I often wonder the same thing Clueless. My husband I are have been married for eight years and before I was pg with Daniel people CONSTANTLY asked me when we were having kids? What if we weren't able? People just presume it's an easy thing for people to do. I often thought that before Daniel came along - " how do people know I CAN even have kids?" For someone who is trying REALLY hard to conceive that question could just be an arrow through the heart every single time.
Rude people. I just cannot believe it.
Clueless - i had the same thing about my cat ( we both had blood tests to see if either the cats or I were carriers!) but worse, all of DF's family assumed Pip was a "mistake"!
Yep, it was a mistake I got the implanon removed and that he came after much charting and temping!
It's REALLY annoying. What a ridiculous world.
When the babies are born, are we supposed to put them in a sterile bubble? If so, I think I forgot that part.
People always presume your baby is a mistake and I was told that Daniel was a mistake - err....... OK then. I have been on the pill since I was 17 and went off it a year before Daniel was born in the full knowledge (and hope) of the possibilities. Hardly mistake material.
I used to tell people that my DH and I "didn't want kids" (when we knew we did - just wanted the financial backing for it). When I was pg people would say to me.... "but you didn't want kids". Work it out, der head, you stopped pestering me, didn't you? Once you tell people you don't want kids, they stop asking. You have to be a pretty convincing liar. Sad, eh?
Last edited by Evie76; November 21st, 2007 at 12:56 PM.
Dh and I have been together 12 years, we got the,"so when are you planning on having kids?" all the time.
To one lady I said " have been planned for many years!" That shut her up, and the rest of the town. I didn't tell her we'd been planning for years to have them now! But I deliberatly cultivated the belief that we couldn't have kids, just to get people of our backs. It WORKS! I don't like diseption, but everyone is twice as happy for us now. And more to the point, I am making sure all the town gossips are the last to know!
And didn't you know that as soon as you get pregnant, you are suddenly made of glass, or become a cripple! "oh you shouldn't be lifting that!" "don't sit like that, you're scrunching your tummy up!" "Just sit there, you shouldn't be doing anything"
Honestly! Last time I checked, my arms and legs still worked! And my head didn't fall off last time I did the laundry!
And Clueless, Having pets around you is a great thing! don't listen to them.

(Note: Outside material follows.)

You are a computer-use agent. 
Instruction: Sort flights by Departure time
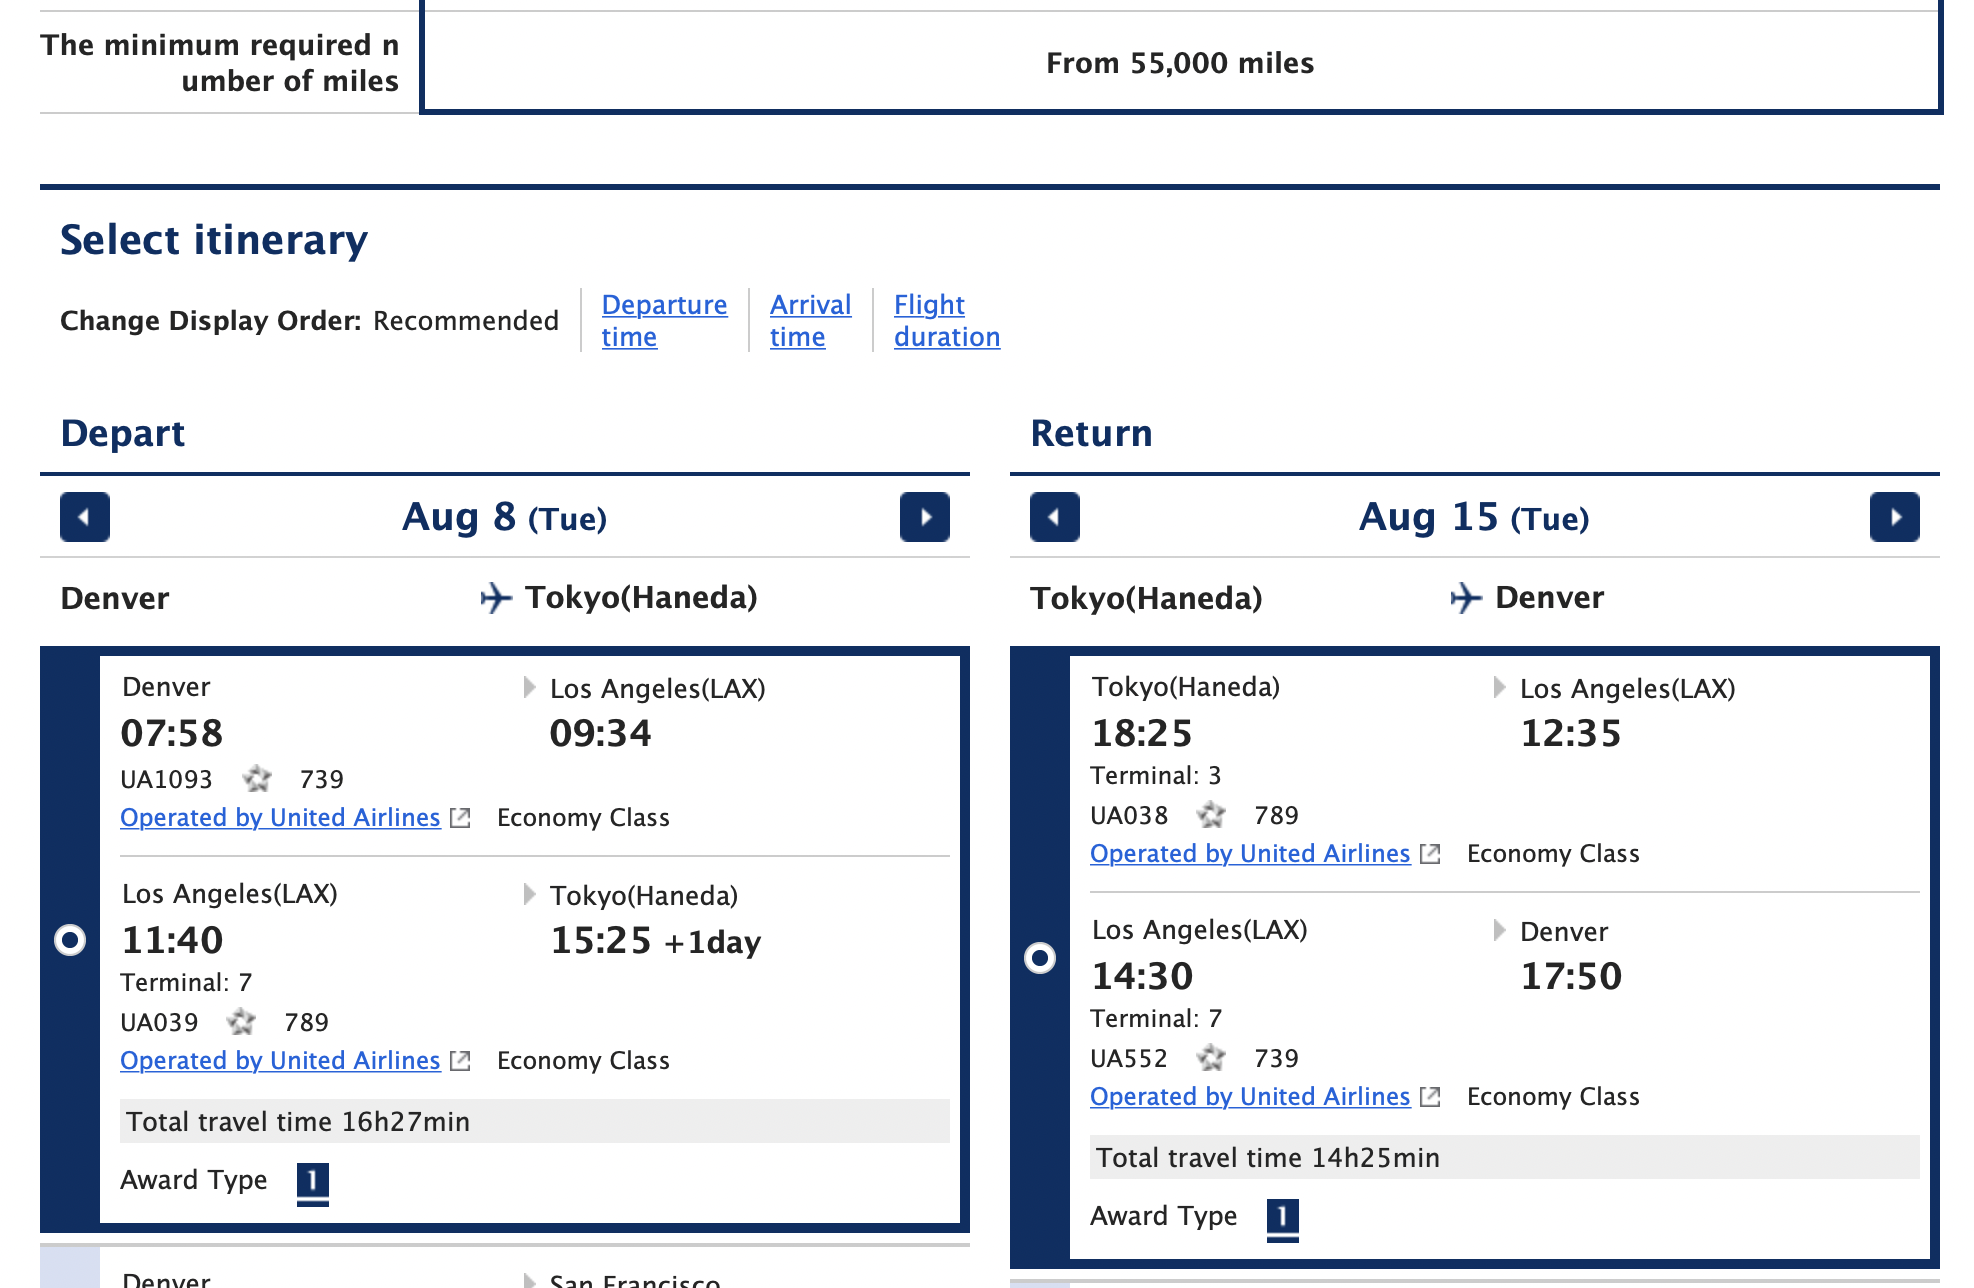[664, 320]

Ask them if they would give up a child or family member just because they had a baby? After all thats what pets are!
Lestypuss, I was a bit shocked at the comment about my bum! Rather rude!

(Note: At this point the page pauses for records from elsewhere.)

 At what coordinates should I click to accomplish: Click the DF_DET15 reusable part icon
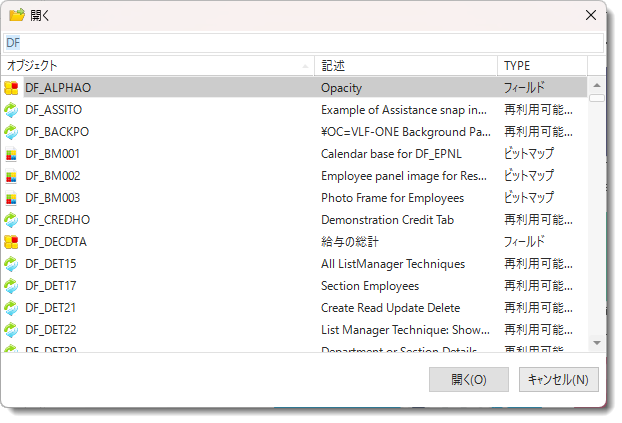tap(11, 264)
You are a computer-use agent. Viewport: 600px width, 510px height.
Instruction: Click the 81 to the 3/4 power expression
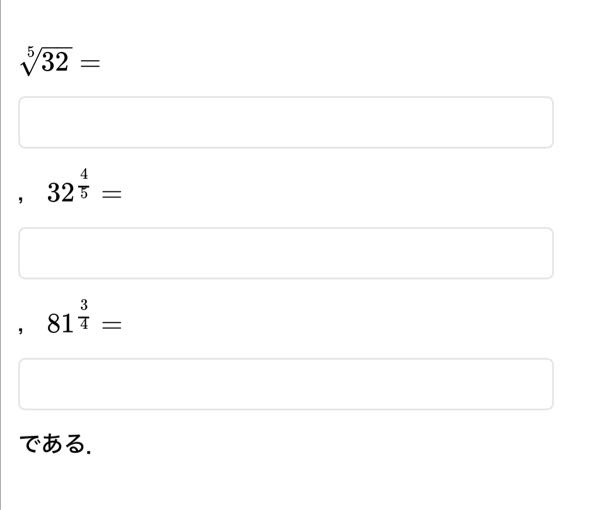click(68, 317)
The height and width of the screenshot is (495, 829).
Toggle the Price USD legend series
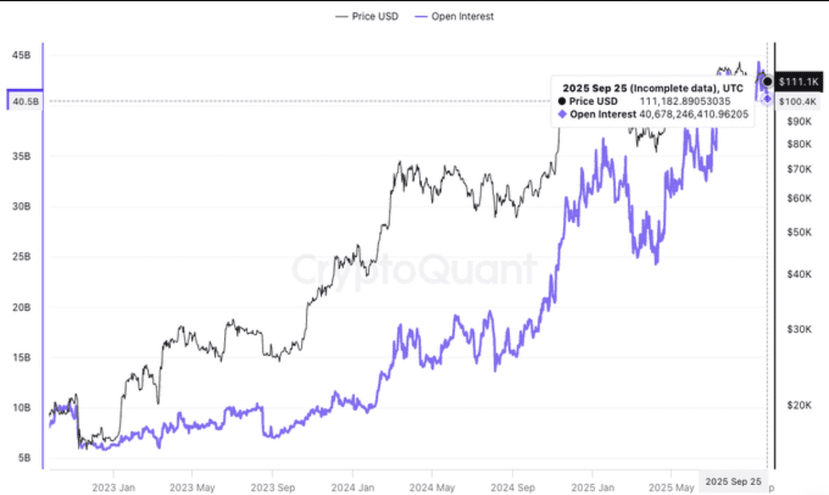367,16
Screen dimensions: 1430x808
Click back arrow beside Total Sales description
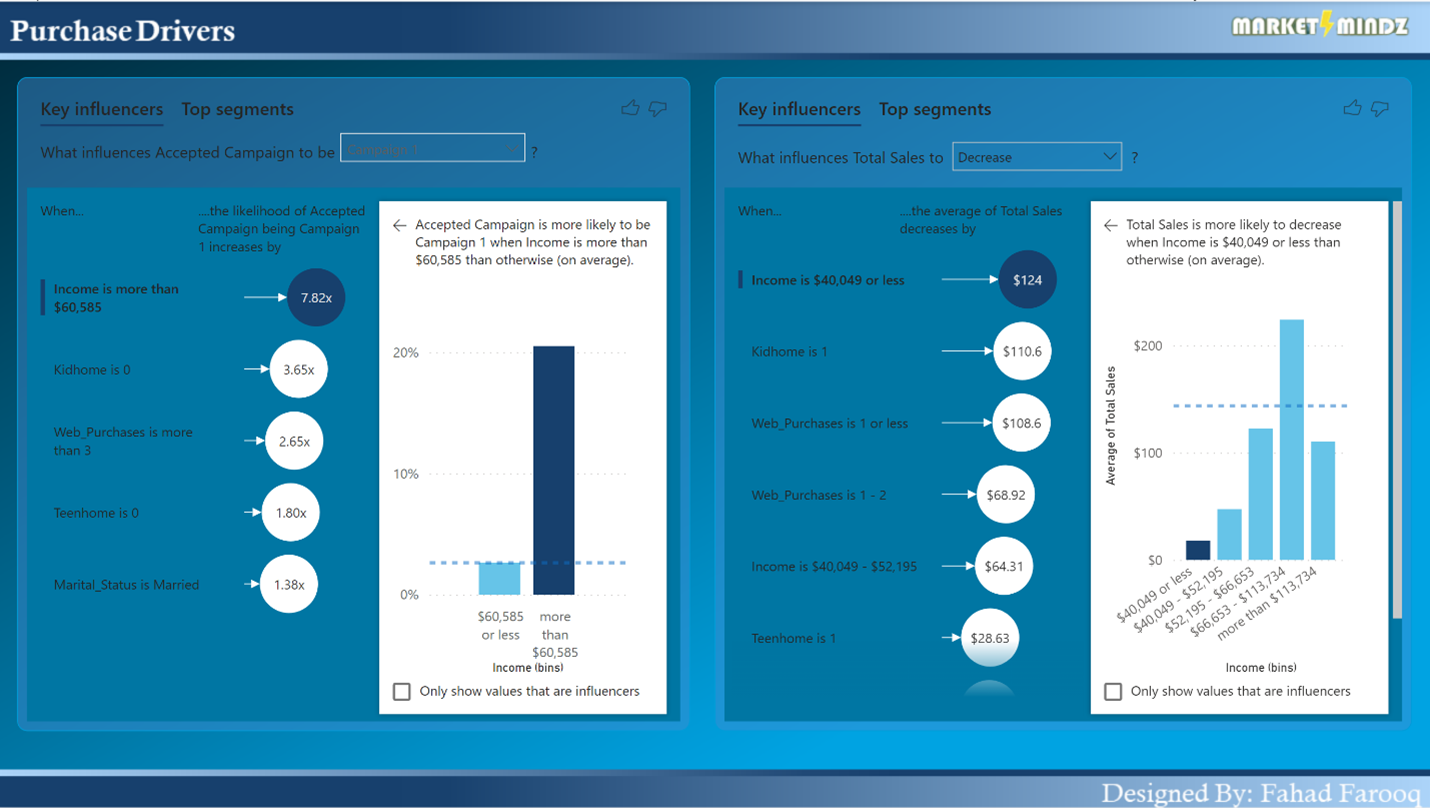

Lisylee, I agree. Pregnancy isnt a disease!
Re: "When are you going to have kids?"
Not only is it insensitive to the people who are infertile, it can also be stress provoking for couples where one wants to TTC and the other one wants to TTA. Frankly, with the divorce rate being what it is, we should be trying to support couples emotionally. Not tear them apart.

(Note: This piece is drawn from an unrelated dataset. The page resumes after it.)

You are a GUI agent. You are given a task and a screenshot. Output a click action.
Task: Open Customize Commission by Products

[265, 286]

I even had the experience--before I was married--that I was in with a group of older women from work and the topic of family size came up. I mentioned that I wanted at least six. First, they told me I would change my mind after the first (I didn't). Second, they told me I "better hurry up" and start (I was only 24 and waiting for boyfriend to graduate college!). How rude.
I'll get off my soapbox now.
Tempus.. Stay on that soapbox, I always love your posts.
People don't even think that you may not have kids for a reason. I'm sick of people treating me like it was some sort of weird feministic lifestyle choice! We have had problems. I'm 32 and have been wanting a family since I was 23! But like I said before, Tell them there are reasons and ususlly they will leave you alone.
Look at moi, look at moi............ I've got one word to say to you LisyLee -
"D***heads!"
Sorry mods, had to be said. Makes me so angry.